Tuesday, 4 December 2012

Good news: cars are no longer cool!

Is that cool, or lame?

Here's a clue: consider where it looks like it ought to be driving...

then consider where it's really going to be driving...


Last week, on our commute to her school, my daughter said "Ian, cars aren't cool". Now while she may simply have been saying what she thought I'd want to hear, I've heard quite a few kids say similar things recently, and studies show that more and more teenagers are opting out of learning to drive, partially due to the financial climate, but also out of dissatisfaction.

There was a time when cars were cool - back in the 1920s, when the open road was... well, open. When cars were rare, when most of them had an open cockpit, when you started them with a crank and when you needed to wear goggles and a heavy driving coat. But now? My daughter's right - they aren't cool. They are lame.

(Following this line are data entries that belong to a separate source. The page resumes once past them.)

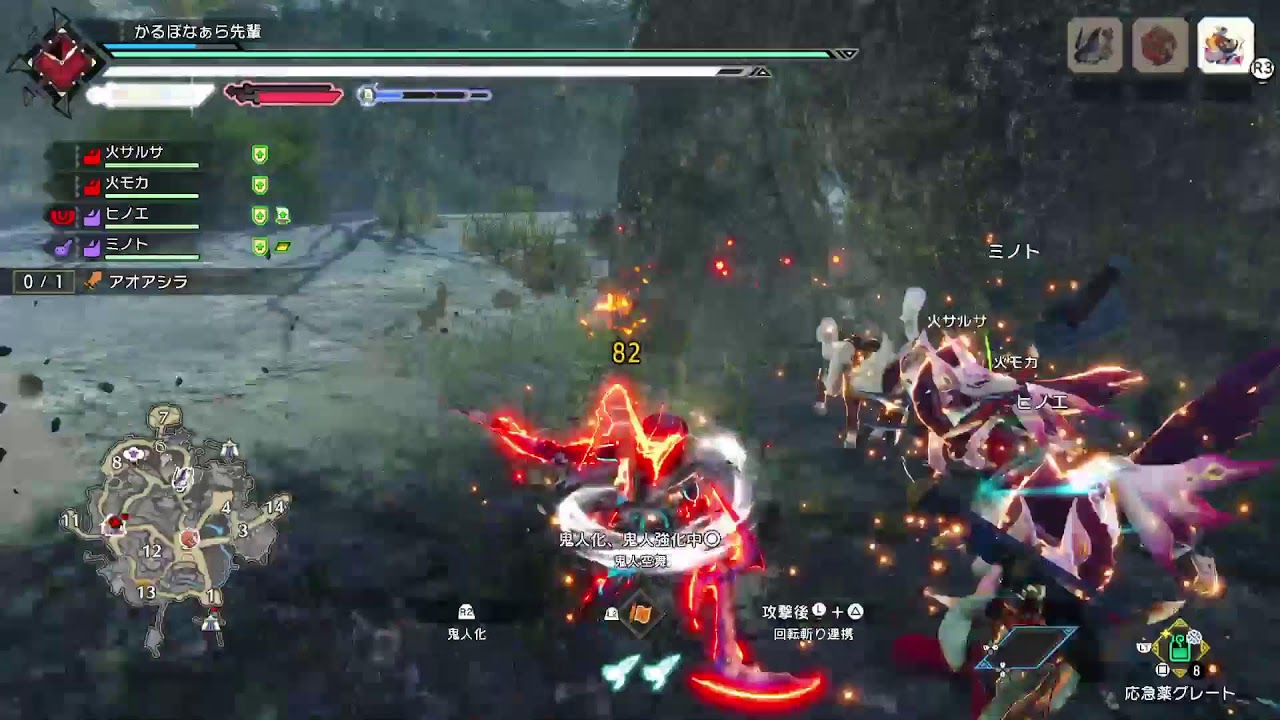Select the highlighted colorful monster icon
1280x720 pixels.
[x=1225, y=45]
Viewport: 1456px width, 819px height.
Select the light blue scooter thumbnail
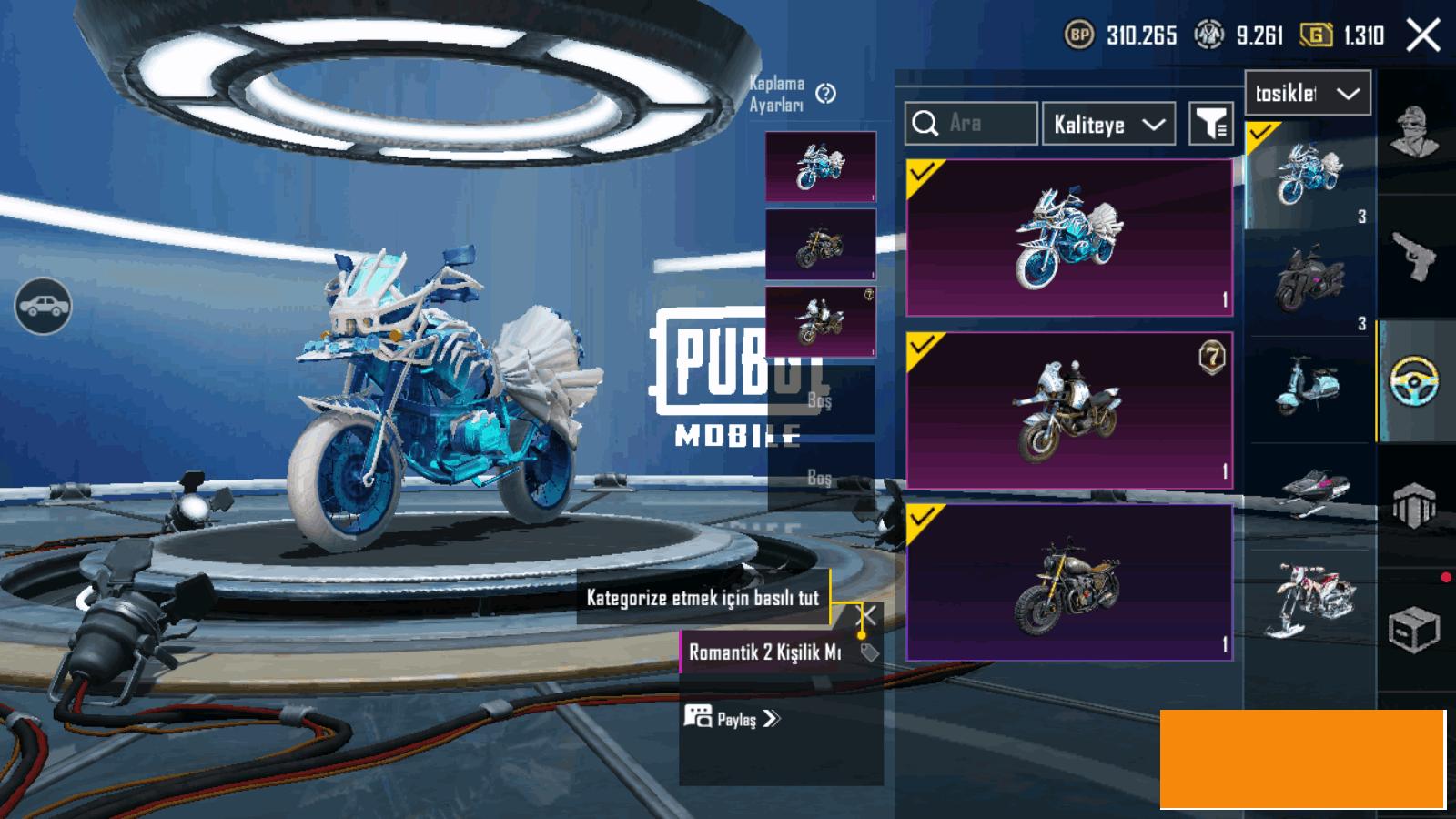coord(1309,386)
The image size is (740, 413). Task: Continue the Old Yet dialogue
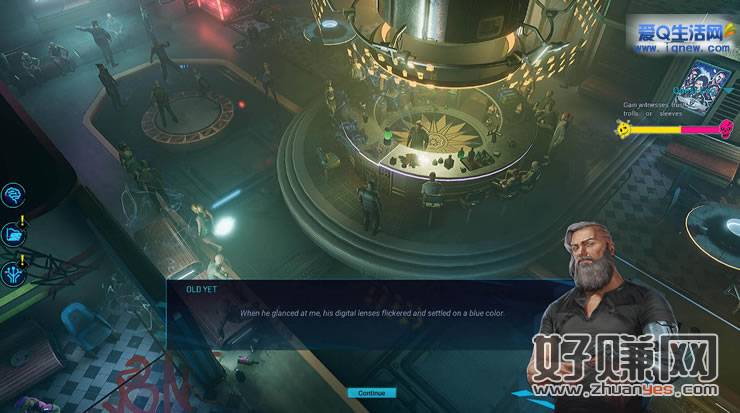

As far as excitement and adventure goes, driving a car leaves something to be desired: it's air conditioned, you sit in a comfy chair, you can drive in your shirt even in a blizzard. There's a radio, cupholders, GPS, etc. In terms of explorers, it's hardly 'Scott of the Antarctic' - heck, it's not even Michael Palin (for those unschooled in British pop culture references, that's he of Monty Python and BBC travel documentary fame). Okay, driving a car today might (at its best) equate to a Rick Steves travel show: pretty, comfortable, safe. But not exactly thrilling. The motorist's motto is something akin to "Hope the seat warmer is working" or "Glad I've got my coffee". Not exactly stirring stuff.

Even today's car ads have a sort of desperation about them - they're all about danger, thrills and driving fast somewhere exotic, but when the ad gets to the interior, it always just looks kinda weak. And the outside... well, they all look the same - and they're almost always offered in shades of grey. And you know that when you actually drive it, it's not going to be an experience of driving like a bat out of hell at Monte Carlo - it's going to be pottering along at 5mph in bumper-to-bumper traffic while cyclists and bikers pass you by. The fact is, the modern car experience is slow, frustrating and BORING!

Meanwhile, those of us on bicycles and motorbikes have a different and much more rugged experience: you're out in the elements, you're on a saddle (how adventurous is that!), no radio, no cupholder (other than a cage with a bottle of near freezing water), no GPS, you must balance and wrestle the bike through rain, wind, snow. Your motto, like that of the Post Office is "Victory or Death" (well, not really, but sometimes it feels that way). If you cycle more than half a mile you get more adventure than a motorist gets in a week.

So what happened to make cars go all wimpy and boring? And when did it happen? I don't think there was a key moment when the car lost its cachet. I think it happened gradually, but it started in the 1960s. At first, it was just environmentalists that dared to say it. Here's a modern example of those early criticisms:
"America is filled with uncool fools who... still think its oh so cool to glamorize and subsidize man-made machines depleting the world of fossil fuel while spewing carbon monoxide emissions in all directions and building a deadly greenhouse designed to perfection for the ultimate destruction of all humankind."
But then, more and more people started to voice 'that which could not be said' - car ownership is not just 'uncool' - it's stupid and passé:
"Owning a car is thought to be very stupid by Generation Y and they are moving from car ownership to renting... Today it’s not cool to own a car"

"The car, to them, is a passé form of prestige, of assuming, through the BMW or Mercedes label, a dignity beyond what the owner knows she’s worth."
Now auto makers have taken the final step - the ultimate in 'uncool' - trying to be cool:
"...nothing worries automakers more than the mounting evidence that cars are no longer cool... Surveys suggest that “millennials” regard the car as a tired, twentieth-century mechanical device that’s out of place in a twenty-first-century electronic world, where it creates nothing more than congestion and pollution."
So the auto makers are choosing to go with hi tech gadgetry to make cars appear cool to the new generation of potential motorists. But I think they're going down the wrong path. The 21st Century will, I think, be a time when simplification will be key. People will begin to want their transportation to be cheaper, simpler, more connected to the environment and less hassle. But hey, what do I know? As always, time will tell.